On the Medicaid side, fees are very low to outpatient psychiatrists. The consequence is that that a low percentage of psychiatrists, about 30 percent, participate in Medicaid, the lowest of any medical specialty.
What are the issues mental health parity addresses?
The main effect of parity is to offer anybody who has health insurance much better financial protection if they have a mental health problem. Historically most health insurance policies cap coverage after 30 in hospital days and 20 outpatient visits. The idea of insurance is that it is supposed to protect you when you are very ill. But mental health coverage historically has not done that. It had pretty decent up-front coverage for routine doctor visits for example, but if you got really sick, you were on your own.

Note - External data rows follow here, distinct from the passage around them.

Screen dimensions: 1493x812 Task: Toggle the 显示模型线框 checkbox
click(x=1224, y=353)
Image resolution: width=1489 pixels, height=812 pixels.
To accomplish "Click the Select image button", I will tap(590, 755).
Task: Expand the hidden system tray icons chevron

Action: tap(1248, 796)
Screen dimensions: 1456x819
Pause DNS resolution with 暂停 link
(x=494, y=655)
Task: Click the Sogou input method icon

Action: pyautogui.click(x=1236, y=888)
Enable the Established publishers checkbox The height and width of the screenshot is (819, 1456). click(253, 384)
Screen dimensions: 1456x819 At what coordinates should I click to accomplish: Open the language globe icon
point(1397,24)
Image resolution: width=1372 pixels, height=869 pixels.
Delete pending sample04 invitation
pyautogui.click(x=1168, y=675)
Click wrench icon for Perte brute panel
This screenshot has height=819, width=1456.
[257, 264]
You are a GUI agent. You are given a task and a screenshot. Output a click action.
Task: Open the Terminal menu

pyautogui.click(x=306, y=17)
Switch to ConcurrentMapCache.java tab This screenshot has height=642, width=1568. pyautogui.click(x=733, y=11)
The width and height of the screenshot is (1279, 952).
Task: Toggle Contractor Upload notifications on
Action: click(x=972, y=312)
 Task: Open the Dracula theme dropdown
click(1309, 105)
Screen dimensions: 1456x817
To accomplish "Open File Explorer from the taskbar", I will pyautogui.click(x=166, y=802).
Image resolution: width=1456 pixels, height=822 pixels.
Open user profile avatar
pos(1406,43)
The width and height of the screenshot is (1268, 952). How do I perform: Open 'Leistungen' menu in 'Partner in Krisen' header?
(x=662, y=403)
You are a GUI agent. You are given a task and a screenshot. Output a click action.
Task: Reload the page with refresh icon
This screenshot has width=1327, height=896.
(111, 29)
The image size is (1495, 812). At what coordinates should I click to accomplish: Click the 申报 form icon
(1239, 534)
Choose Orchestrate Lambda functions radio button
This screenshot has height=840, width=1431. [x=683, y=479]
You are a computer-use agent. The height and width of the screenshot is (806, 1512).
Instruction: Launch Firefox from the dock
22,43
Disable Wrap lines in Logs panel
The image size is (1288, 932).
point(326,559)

Parity eliminates the caps on both outpatient and inpatient care, which means that the people who have the greatest needs are going to get the lion's share of new coverage. For example, right now if you're hospitalized for bipolar disorder, you'll run up a bill easily of 12 to 15 thousand dollars in a year. With mental healthy parity, you will have a lot more of that hospitalization cost covered by insurance than you used to. Parity will make the largest difference to people who are the sickest because it restores what insurance is supposed to really do for people with mental disorders.
What will mental health parity NOT fix?
Mental health parity does not address people who do not have insurance. The mentally ill are disproportionately represented among the uninsured in this country. So, if we expand insurance to those who are uninsured, it will greatly benefit people with mental health problems.
Parity does not apply to companies with less than 50 employees. Also, if a company opts out of mental health coverage they are not bound by parity. We hope this will not be the case because there will only be a minor increase for mental health insurance, a four tenth toone percent increase on insurance premiums is projected.
What do we need to do to make mental health coverage better?
Patients and families have to be not only advocates with the clinician, but also advocates with the financial and the delivery systems (e.g., their insurance companies). Generally, these insurers will not turn down people who are persistent. They may get a somewhat different level of care than they were seeking, but they usually walk away with something that's reasonable.